A linguagem é de longe o mais utilizado instrumento de apreensão da realidade. Através da linguagem, o ser humano codifica o mundo a sua volta, nomeando as coisas e classificando-as, e ao fazer isso cria os conceitos. Desse ponto de vista, do ponto de vista da palavra-conceito, os nomes se descolam de seus referentes físicos e se tornam puras abstrações. Quando digo, por exemplo, “cavalo”, em hipótese alguma estou me referindo a um cavalo específico, mas a uma ideia pré-formatada do que seja cavalo, ainda que o animal esteja à minha frente. Essa característica da linguagem, a característica de, a partir da identificação de determinados elementos comuns a todos os cavalos, se reportar a qualquer cavalo em qualquer parte do planeta, fez com que o homem pudesse operar racionalmente com o universo.
                Entretanto, o uso dos sinais linguísticos traz à baila a questão de sua fidedignidade. Quando elaboramos uma situação concreta, detectamos parte de um mundo que julgamos real e tratamos de representar sua suposta realidade na linguagem. Assim uma possível realidade, ao tornar-se consciente através da linguagem, passa a refletir um conceito de verdade. É pertinente perguntar: em que medida conseguimos dizer a verdade com a falsidade e decidir que nossas manifestações linguísticas são verdadeiras?
                Nessa linha de raciocínio, a palavra “cachimbo” não equivale a um cachimbo real, em particular. Essa é uma constatação óbvia, mas relegada, e que foi levantada com muita propriedade por um pintor belga surrealista, René Magritte, numa tela pintada em 1929 - A Traição das Imagens. A tela apresenta uma imagem de um cachimbo, e, abaixo dela, a inscrição "Ceci n'est pas une pipe" ( Isso não é um cachimbo ) [ https://www.culturagenial.com/obras-magritte/]

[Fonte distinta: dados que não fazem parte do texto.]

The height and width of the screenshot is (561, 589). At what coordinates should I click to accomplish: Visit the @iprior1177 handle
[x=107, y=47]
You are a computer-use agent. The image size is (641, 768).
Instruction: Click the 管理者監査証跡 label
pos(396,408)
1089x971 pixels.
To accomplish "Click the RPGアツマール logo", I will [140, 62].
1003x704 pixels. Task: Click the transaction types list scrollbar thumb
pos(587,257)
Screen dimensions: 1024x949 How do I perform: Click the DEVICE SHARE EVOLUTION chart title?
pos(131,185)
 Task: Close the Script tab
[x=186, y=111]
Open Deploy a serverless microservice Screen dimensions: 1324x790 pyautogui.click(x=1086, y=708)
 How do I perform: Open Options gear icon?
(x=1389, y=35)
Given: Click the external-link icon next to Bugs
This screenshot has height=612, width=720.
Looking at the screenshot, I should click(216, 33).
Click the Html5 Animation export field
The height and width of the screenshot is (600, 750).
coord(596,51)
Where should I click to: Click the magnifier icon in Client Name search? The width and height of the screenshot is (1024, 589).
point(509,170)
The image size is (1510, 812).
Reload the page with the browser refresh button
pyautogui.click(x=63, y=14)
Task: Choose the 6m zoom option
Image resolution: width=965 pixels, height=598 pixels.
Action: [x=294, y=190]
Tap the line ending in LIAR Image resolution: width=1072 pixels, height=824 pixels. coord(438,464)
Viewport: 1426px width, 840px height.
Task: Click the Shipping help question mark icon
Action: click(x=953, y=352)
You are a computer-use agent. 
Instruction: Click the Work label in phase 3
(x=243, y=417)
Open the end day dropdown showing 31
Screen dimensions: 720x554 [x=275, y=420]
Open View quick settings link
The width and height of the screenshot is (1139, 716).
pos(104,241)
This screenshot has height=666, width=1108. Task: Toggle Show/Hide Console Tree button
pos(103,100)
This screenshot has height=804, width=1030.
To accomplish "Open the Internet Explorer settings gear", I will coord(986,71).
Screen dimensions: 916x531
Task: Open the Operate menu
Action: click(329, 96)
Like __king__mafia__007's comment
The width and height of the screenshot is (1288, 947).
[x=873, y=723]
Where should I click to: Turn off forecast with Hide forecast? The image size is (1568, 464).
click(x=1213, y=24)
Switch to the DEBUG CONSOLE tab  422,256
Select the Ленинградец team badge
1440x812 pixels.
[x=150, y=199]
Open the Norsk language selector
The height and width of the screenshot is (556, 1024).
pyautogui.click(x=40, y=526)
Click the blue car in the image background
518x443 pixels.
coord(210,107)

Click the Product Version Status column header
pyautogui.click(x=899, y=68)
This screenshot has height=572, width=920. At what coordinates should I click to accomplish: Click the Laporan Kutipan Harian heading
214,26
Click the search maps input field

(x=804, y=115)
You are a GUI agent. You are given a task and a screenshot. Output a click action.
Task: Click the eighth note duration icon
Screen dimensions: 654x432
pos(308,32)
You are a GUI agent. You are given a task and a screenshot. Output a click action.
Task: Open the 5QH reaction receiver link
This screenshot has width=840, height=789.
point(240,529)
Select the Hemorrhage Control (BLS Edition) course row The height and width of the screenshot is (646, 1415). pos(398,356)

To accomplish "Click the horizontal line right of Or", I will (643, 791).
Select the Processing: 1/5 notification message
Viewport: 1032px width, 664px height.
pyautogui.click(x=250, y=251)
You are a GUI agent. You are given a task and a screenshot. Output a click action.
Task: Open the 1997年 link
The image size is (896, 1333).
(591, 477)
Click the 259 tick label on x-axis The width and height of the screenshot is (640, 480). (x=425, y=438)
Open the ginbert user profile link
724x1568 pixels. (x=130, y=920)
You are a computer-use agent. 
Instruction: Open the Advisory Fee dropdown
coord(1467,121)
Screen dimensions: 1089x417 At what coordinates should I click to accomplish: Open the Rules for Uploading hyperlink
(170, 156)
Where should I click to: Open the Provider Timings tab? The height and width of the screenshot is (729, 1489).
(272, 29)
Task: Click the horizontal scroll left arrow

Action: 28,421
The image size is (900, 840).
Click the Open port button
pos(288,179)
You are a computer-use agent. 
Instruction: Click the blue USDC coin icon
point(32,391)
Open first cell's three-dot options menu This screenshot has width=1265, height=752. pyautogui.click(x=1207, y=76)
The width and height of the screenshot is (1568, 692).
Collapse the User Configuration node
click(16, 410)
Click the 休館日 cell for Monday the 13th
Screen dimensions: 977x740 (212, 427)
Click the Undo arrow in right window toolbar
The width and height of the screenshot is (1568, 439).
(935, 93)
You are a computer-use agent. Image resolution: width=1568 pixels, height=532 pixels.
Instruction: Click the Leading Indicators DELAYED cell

                 A legenda explicativa, não por acaso escrita com uma letra cursiva, faz o observador questionar não só a fronteira entre a arte e o real, proposta explícita do surrealismo, enquanto movimento artístico questionador dos parâmetros técnicos da academia clássica de pintura, como também denuncia o aspecto falseador da linguagem diante da realidade, colocando o espectador para refletir sobre os limites da representação e do próprio objeto.
                De modo semelhante, a filósofa e poetisa  Viviane Mosé é uma estudiosa de Nietzsche, o filósofo do martelo, e em seu livro Nietzsche e Grande Política da linguagem, fruto de dedicados anos de estudos ao filósofo alemão, analisa as implicações da linguagem no desenvolvimento de toda filosofia ocidental, buscando problematizar a nossa relação com mundo intermediada pela palavra que, desde os primeiros filósofos gregos, tem se pautado sobre os constructos linguísticos, dissociando-se cada vez mais da possibilidade de contato com as individualidades dos seres. Segundo a autora, essa hegemonia da linguagem, enquanto instrumento de apreensão do mundo, e a razão advinda dela, tem divorciado os indivíduos de outras formas de se relacionar com as coisas e as pessoas, num processo de negação da vida real, múltipla e facetada, e em prol de abstrações conceituais imaginadas. No dizer de Nietzsche, em Crepúsculo dos Ídolos:        “Tudo o que os filósofos manusearam há milênios foram múmias conceituais: nenhuma realidade escapou viva das suas mãos. “
                A afirmação de Nietzsche, proferida no século retrasado, ecoou nos versos mais contemporâneos de Otacvio Paz, cheio de sugestões para a reflexão sobre a linguagem poética:
 
A palavra do homem
 é filha da morte.
   Falamos porque somos
mortais: palavras não
  são signos, são séculos.
Ao dizer o que dizem
os nomes que dizemos
    dizem tempo: nos dizem,
   somos nomes do tempo.
 
               Damos nomes às coisas, é fato. Muitos dos mitos da criação apresentam o dar nome às coisas como o primeiro ato humano. “No princípio era o Verbo”, frase inicial do Gênesis, parece revelar que o nomear é o fundamento da narrativa divina da própria Criação. Também parece certo que o desenvolvimento da linguagem humana proporcionou aos humanos arcaicos uma maior coesão social, uma vantagem competitiva sobre as demais espécies, em termos de sobrevivência, perpetuação e domínio. Contudo, fica a pergunta, diante dessas reflexões: em que proporção nos implicamos com o tempo e com a realidade quando nos propomos a traduzir em linguagem nossas experiências existenciais?